Sabudana kanji is a gentle and easily digestible option for many babies. Here's a simple recipe:
Ingredients:
1) Sabudana (sago)
2) Water
3) Breastmilk or formula (optional)
Instructions:
Soak the Sabudana: Wash 2-3 tablespoons of sabudana thoroughly. Soak it in clean water for 3-4 hours or until it becomes soft and translucent.

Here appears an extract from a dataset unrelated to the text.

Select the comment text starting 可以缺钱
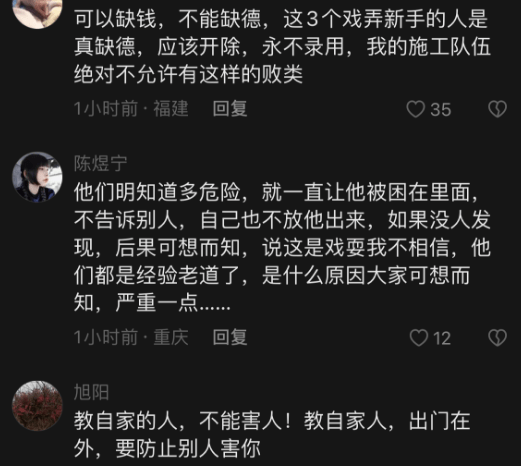Screen dimensions: 521x466 282,46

Cook the Sabudana: Drain the soaked sabudana. Add it to a pot with fresh water. The water-to-sabudana ratio should be about 3:1.
For a smoother texture, you can cook it in a pressure cooker for a few whistles.
For a softer method, cook it in a regular pot until the sabudana is completely cooked and soft.
Thicken or Dilute: Once cooked, let the kanji cool down completely. You can:
Thicken: For babies who prefer a thicker consistency, cook the kanji with less water or mash it slightly.
Dilute: For babies who prefer a thinner consistency, add breastmilk or formula to dilute the kanji.
Sweeten (optional): If your baby is used to sweet flavors, you can add a tiny amount of breastmilk or formula for sweetness. Avoid adding sugar directly, as it's not recommended for babies.
Serving Suggestions:
Introduce sabudana kanji gradually, starting with small amounts.
Monitor your baby for any allergic reactions or digestive issues.
Always serve the kanji at lukewarm temperature.
Remember: Every baby is different. It's essential to observe your baby's cues and adjust the recipe accordingly. If you have any concerns, consult your pediatrician.